The EHC was supplied as a dry powder in 50-lb bags and mixed with water on site into slurry. The EHC slurry was injected into a total of 47 injection locations from 10 to 20 ft bgs. The injections were conducted using a direct injection technique and the injection points were spaced approximately 25 ft apart. Figure 1 and 2 show the injection layout at Buildings A and B, respectively.

The Result

Figure 3 shows the concentration of CVOC in groundwater at the hottest well at Building A and Figure 4 shows the concentration of CVOC in groundwater at the hottest well at Building B before and after the EHC injection. As summarized below, EHC treatment effectively removed CVOCs without the accumulation of catabolic intermediates.

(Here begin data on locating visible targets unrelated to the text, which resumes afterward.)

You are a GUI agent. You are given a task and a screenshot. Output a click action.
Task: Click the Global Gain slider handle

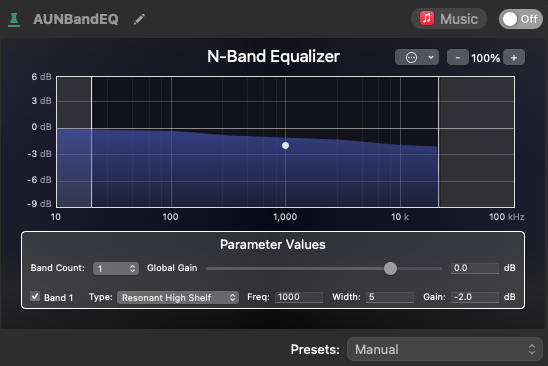(x=390, y=268)
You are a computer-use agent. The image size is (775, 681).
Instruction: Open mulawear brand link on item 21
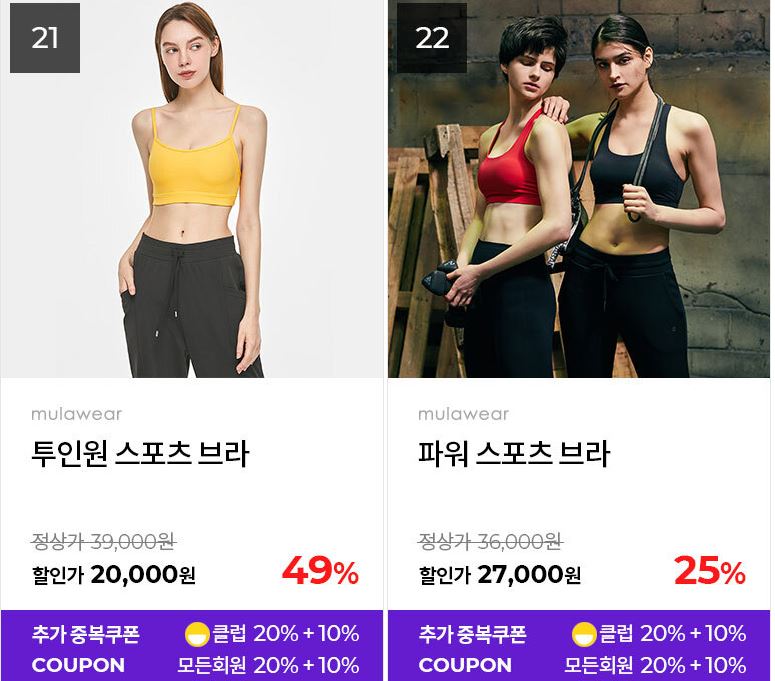click(x=77, y=414)
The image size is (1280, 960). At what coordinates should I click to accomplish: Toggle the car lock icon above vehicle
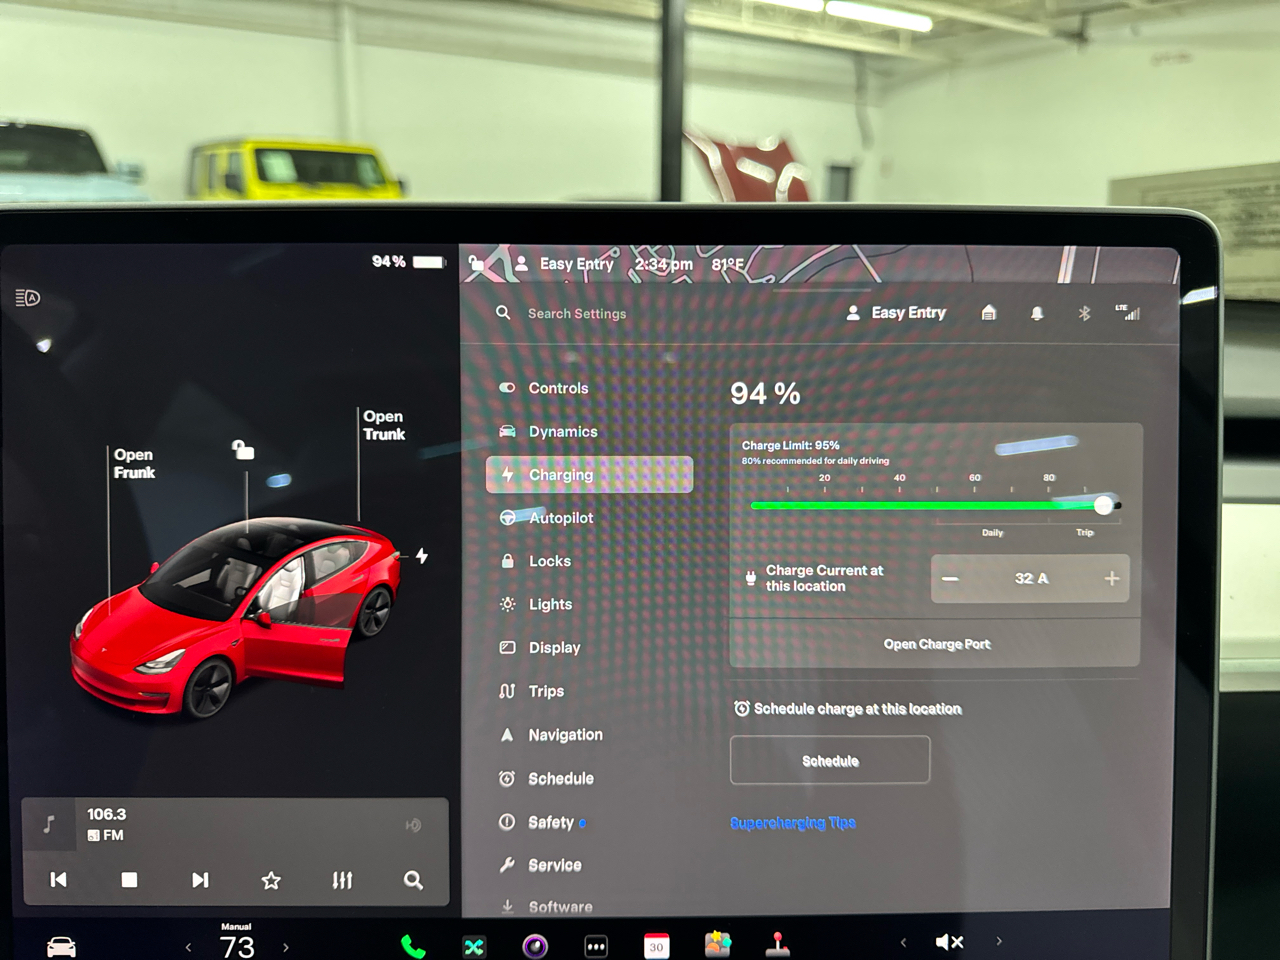coord(243,450)
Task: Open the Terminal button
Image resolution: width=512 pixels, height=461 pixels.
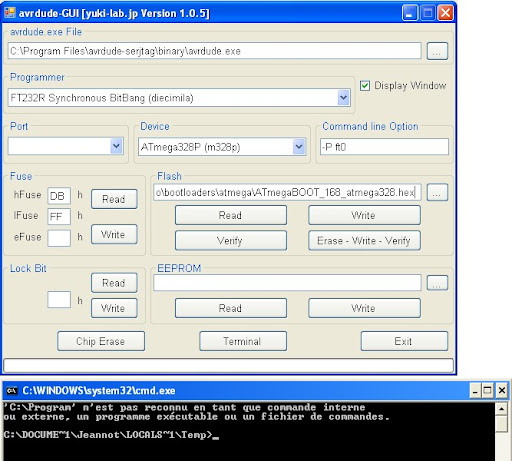Action: click(x=243, y=341)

TCA: Six months following the EHC injection, rigorous performance monitoring showed that TCA levels decreased by 94% (from 24,000 to 1,400 ppb) at the hottest area at Building B, without accumulation of problematic catabolites. TCA levels remained non-detect at Building A.

TCE: Six months following the EHC injection, TCE levels decreased by 91% (from 49,000 to 4,400 ppb) at Building A, with a slight increase in DCE levels (from 3,027 to 5,819 ppb). TCE levels decreased by 84% (from 7,400 to 1,200) and total DCE levels decreased by 72% (from 5,300 to 1,488 ppb) at Building B.

Figure 3: CVOC in groundwater at the hot-spot at Building A.



Figure 4: CVOC in groundwater at the hot-spot at Building B.

The Cost

The material cost of using EHC was $3.90/yd3 ($5.00/m3) at Building A and $3.40/yd3 ($4.40/m3) at Building B. With an estimated life of >36 months, continued monitoring is expected to show that in situ chemical reduction (ISCR) using the EHC technology offers a safe, effective and cost-efficient remedial solution for similarly impacted environments.